By Aduragbemi Omiyale
Business activities in Nigeria, especially in the private sector, witnessed the weakest rate of improvement in June, a report from Stanbic IBTC Bank has revealed.
This was attributed to the recent challenges around cash shortages as it affected new order growth, causing a renewed decline in output in the period under review.
In its Purchasing Managers’ Index (PMI) for the month, the lender said the Nigerian private sector recorded 50.9 points, lower than the 53.9 points achieved in May, signalling a 24th successive monthly improvement in business conditions in Nigeria’s private sector, though the weakest improvement for 17 months. Any reading below the 50.0-point mark means deterioration.

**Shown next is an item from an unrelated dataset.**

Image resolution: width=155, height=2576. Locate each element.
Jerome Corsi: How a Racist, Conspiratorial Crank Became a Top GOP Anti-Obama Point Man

The report stated that central to the moderation last month was a renewed contraction in output which fell for the first time in 19 months. Although marginal overall, the latest fall contrasted with sharp expansions in recent months. Firms overwhelmingly blamed weaker inflows of new work, but there were also mentions of cash shortages.
Meanwhile, new orders rose for the twenty-fourth month in a row. The rate of growth was marginal and eased to the softest in this sequence, however, as elevated costs deterred some clients from placing orders.
Turning to prices, overall input price inflation quickened from May and was the fourth- steepest in the series’ history. Firms reported higher purchase costs (particularly for fuel and raw materials) and rising staff costs.
Subsequently, and in line with weaker inflows of new work, purchasing activity rose at the weakest pace since January 2021. Stocks of purchases continued to rise sharply, however, and at a rate that was in line with the long-run series average.
Staffing levels rose for the seventeenth month in succession during June amid efforts to boost output. That said, the rate of growth was modest with some firms engaging in restructuring efforts.
Modest expansions in new business, paired with another uptick in headcounts led to a twenty-fifth successive reduction in backlogs. Shortages of some key parts resulted in the weakest decline in backlogs for 17 months, however.
Finally, sentiment regarding output in the year ahead remained firmly in positive territory in June. Although, there were some signs that soaring inflation weighed slightly on hopes with the degree of optimism moderating from May.